Good tool for measuring CPU is http://htop.sourceforge.net/

Software driver alternatives

If your traffic is to much for your current hardware you can try PF_RING feature.

• PF_RING http://www.ntop.org/products/pf_ring/
• Direct NIC Access http://www.ntop.org/products/pf_ring/dna/

We tried DNA driver for stock 1Gbit Intel card which reduces 100% CPU load to 20% but we still saw occasional packet loss on the card - although the loss was minimal.

Hardware NIC cards

We have tested 10Gbit cards from Napatech which can handle at least 20000 concurrent calls with 0% CPU for main thread. Those cards are very expensive but the performance is worth it.

I/O bottleneck

For storing up to 100 simultaneous calls you do not need to be worried about I/O performance much. For storing up to 500 calls your disk must have enabled write cache (some raid controllers are not set well for random write scenarios or has write cache disabled at all). For up to 1000 calls you can use ordinary SATA 7.2kRPM disks with NCQ enabled - like Western digital RE4 edition (RE4 is important as it implements good NCQ) and we use it for installations for saving full SIP+RTP up to 1000 simultaneous calls. If you have more than 1000 simultaneous calls you can still use usual SATA disk but using cachedir feature (see below) or you need to look for some hardware raid and test the performance before you buy! Performance of such raids varies a lot and there is no general recommendation or working solutions which we can provide as a reference.
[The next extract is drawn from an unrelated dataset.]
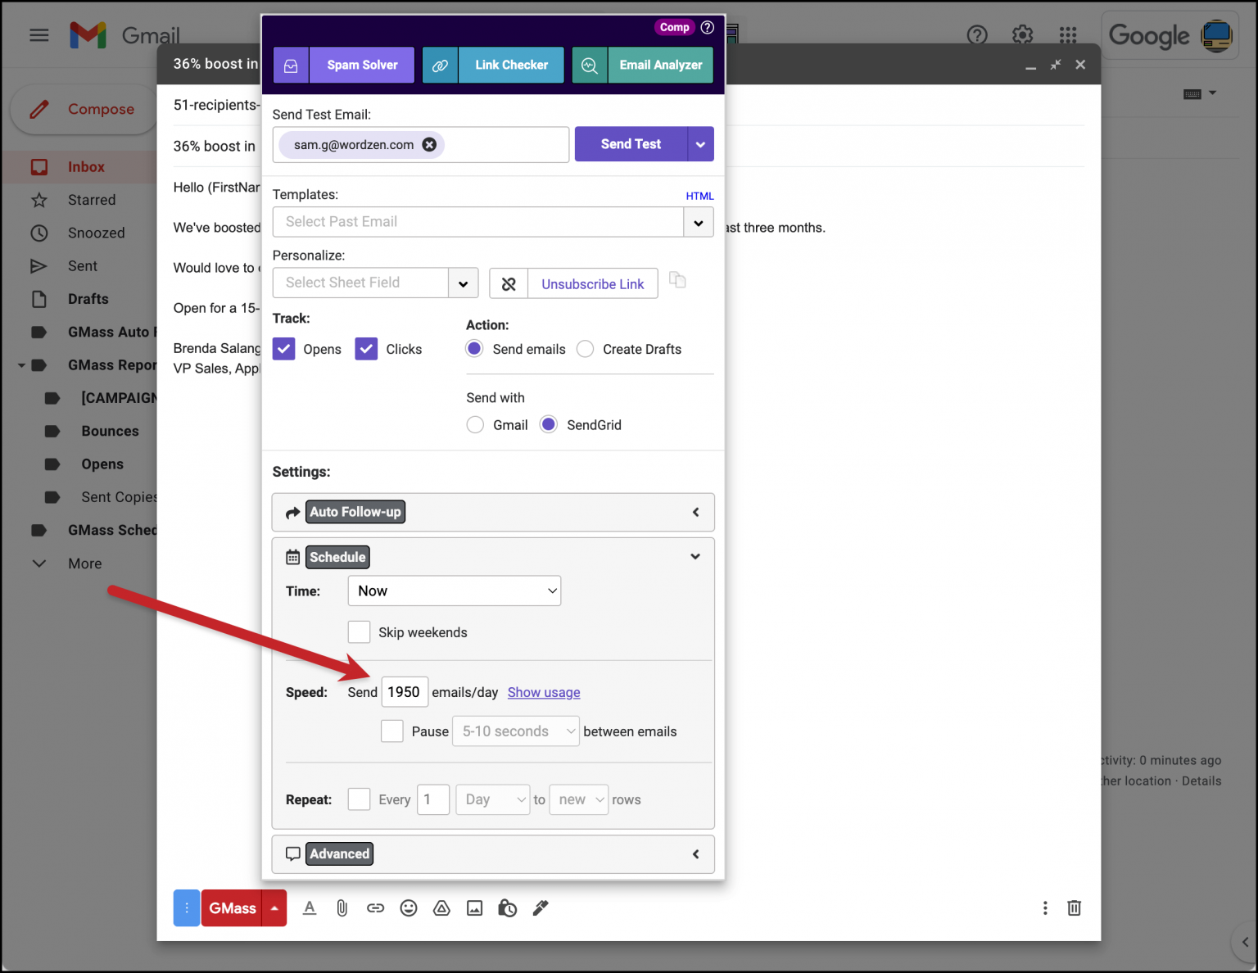The height and width of the screenshot is (973, 1258).
Task: Insert an emoji into the message
Action: tap(409, 907)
SSD disks are not recommended for pcap storing because of its low durability.

VoIPmonitor sniffer produces the worst case scenario for spin disks - random write. The situation gets worse in case of ext3/ext4 file systems which uses journal and writes meta data enabled by default thus adding more I/O writes. But ext4 can be tweaked to get maximum performance. We are recommending to use dedicated disk and format it with special ext4 switches which turns off journal and other features which removes some safety in favor of performance. If you cannot use dedicated disk for storing pcap files use dedicated partition formatted with special tweaks (see below).

The fastest filesystem for voipmonitor spool directory is EXT4 with turned off journaling and other tweaks. Assuming your partition is /dev/sda2:

mke2fs -t ext4 -O ^has_journal /dev/sda2
tune2fs -O ^has_journal /dev/sda2
tune2fs -o journal_data_writeback /dev/sda2
#add following line to /etc/fstab
/dev/sda2       /var/spool/voipmonitor  ext4    errors=remount-ro,noatime,nodiratime,data=writeback,barrier=0 0 0 

In case your disk is still not able to handle your traffic you can enable cachedir feature (voipmonitor.conf:cachedir) which stores all files into fast storage which can handle random write - for example RAM disk located at /dev/shm (every linux distribution have enabled this for up to 50% of memory). After the file is closed (call ends) voipmonitor automatically move the file from this storage to spooldir directory which is located on slower storage in guaranteed serial order which eliminates bad random write problem. This also allows to use network shares which is usually too slow to use it for writing directly to it by voipmonitor sniffer.